§ Source extract
Part 1 covered the serving path: admission, continuous batching with chunked prefill, direct token streaming, and fairness measured in KV-cache-seconds. It also ended with an honest list of what it did not cover, and two items on that list are the ones that decide whether the platform survives production: scaling when weights take minutes to load, and failure when a GPU dies mid-generation and takes the KV cache with it.
This post works through both, scoped to a single serving cell. Multi-region placement and global traffic management are their own topic; almost everything interesting about reliability happens inside the cell anyway.
Autoscaling cannot save a spike
For a stateless HTTP service, autoscaling is the answer to a traffic spike: add pods, spread load, done. Here it is not, and the reason is the same physics from Part 1.

§ Input material
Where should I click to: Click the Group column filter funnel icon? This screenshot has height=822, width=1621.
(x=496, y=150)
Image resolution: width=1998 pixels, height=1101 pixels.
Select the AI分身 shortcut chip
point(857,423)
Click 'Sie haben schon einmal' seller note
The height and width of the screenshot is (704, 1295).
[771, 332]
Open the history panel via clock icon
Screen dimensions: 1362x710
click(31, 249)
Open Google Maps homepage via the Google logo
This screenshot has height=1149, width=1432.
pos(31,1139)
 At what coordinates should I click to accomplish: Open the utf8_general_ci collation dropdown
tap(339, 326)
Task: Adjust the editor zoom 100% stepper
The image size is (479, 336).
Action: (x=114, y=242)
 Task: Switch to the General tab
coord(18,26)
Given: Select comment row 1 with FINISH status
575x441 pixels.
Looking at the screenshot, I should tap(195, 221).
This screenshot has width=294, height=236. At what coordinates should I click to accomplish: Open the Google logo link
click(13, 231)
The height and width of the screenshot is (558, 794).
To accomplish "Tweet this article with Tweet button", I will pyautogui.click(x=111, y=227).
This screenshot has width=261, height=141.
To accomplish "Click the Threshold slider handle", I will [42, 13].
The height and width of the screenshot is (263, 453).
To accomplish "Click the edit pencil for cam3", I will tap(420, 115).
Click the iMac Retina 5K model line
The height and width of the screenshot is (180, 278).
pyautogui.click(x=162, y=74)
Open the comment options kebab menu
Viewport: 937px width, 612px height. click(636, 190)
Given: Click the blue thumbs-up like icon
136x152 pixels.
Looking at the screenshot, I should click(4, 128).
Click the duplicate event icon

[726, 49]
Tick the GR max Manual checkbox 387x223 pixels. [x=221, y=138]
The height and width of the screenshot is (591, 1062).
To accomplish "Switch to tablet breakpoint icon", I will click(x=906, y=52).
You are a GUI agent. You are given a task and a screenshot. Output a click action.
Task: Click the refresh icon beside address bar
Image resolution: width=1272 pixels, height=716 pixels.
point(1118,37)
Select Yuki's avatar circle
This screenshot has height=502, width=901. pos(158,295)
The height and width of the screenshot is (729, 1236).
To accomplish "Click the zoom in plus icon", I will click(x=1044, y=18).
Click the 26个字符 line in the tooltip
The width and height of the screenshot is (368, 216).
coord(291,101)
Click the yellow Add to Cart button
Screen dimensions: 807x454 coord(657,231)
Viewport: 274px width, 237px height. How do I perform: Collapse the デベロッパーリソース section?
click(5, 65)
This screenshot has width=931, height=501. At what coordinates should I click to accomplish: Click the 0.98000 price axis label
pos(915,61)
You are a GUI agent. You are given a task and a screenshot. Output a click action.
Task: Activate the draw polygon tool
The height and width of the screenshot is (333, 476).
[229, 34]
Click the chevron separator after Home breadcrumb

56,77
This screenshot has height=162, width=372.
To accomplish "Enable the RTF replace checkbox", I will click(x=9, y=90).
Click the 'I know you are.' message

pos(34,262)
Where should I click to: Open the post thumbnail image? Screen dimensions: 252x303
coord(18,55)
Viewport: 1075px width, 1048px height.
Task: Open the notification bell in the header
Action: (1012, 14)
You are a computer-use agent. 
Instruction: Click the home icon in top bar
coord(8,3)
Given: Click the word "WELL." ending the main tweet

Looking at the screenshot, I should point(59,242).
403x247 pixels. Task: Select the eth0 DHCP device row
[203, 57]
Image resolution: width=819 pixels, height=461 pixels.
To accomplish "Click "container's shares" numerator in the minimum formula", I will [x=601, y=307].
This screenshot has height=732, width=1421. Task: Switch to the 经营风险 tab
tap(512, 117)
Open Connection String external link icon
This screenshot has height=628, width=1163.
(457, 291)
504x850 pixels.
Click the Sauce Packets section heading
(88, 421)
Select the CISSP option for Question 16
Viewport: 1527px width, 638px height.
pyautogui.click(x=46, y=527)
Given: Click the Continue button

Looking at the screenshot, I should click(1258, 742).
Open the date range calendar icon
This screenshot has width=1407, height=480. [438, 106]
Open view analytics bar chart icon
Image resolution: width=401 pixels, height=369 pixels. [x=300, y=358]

§ Written exercise 1
Give the lines of the records as a numbered list, starting at the first line of the records and ending at the line that contains "will pyautogui.click(x=111, y=227).", with blank lines left out.
§ Written exercise 2
Continue the post on scaling and failure in a model-serving cell from the point where it stops.

§ Reply 1
1. Where should I click to: Click the Group column filter funnel icon? This screenshot has height=822, width=1621.
2. (x=496, y=150)
3. Image resolution: width=1998 pixels, height=1101 pixels.
4. Select the AI分身 shortcut chip
5. point(857,423)
6. Click 'Sie haben schon einmal' seller note
7. The height and width of the screenshot is (704, 1295).
8. [771, 332]
9. Open the history panel via clock icon
10. Screen dimensions: 1362x710
11. click(31, 249)
12. Open Google Maps homepage via the Google logo
13. This screenshot has height=1149, width=1432.
14. pos(31,1139)
15.  At what coordinates should I click to accomplish: Open the utf8_general_ci collation dropdown
16. tap(339, 326)
17. Task: Adjust the editor zoom 100% stepper
18. The image size is (479, 336).
19. Action: (x=114, y=242)
20.  Task: Switch to the General tab
21. coord(18,26)
22. Given: Select comment row 1 with FINISH status
23. 575x441 pixels.
24. Looking at the screenshot, I should tap(195, 221).
25. This screenshot has width=294, height=236. At what coordinates should I click to accomplish: Open the Google logo link
26. click(13, 231)
27. The height and width of the screenshot is (558, 794).
28. To accomplish "Tweet this article with Tweet button", I will pyautogui.click(x=111, y=227).

§ Reply 2
A new serving replica is not useful when its process starts. It is useful when GPU capacity is assigned, weights are loaded, the runtime is initialized, health checks pass, routing knows about it, and it has empty KV memory to admit sequences. A 70B-class model is around 140 GB of weights in fp16. Streaming that from local NVMe takes tens of seconds in the best case; pulling it from remote object storage, plus runtime init and CUDA warmup, routinely takes minutes. By the time the replica is ready, the spike that triggered it has already blown the SLA or passed.
So the levers invert. Headroom absorbs the spike that is already arriving. Prediction decides how much headroom to hold. Shedding protects the system when both were wrong. Reactive autoscaling still runs, but it defends the next few minutes, not the current one.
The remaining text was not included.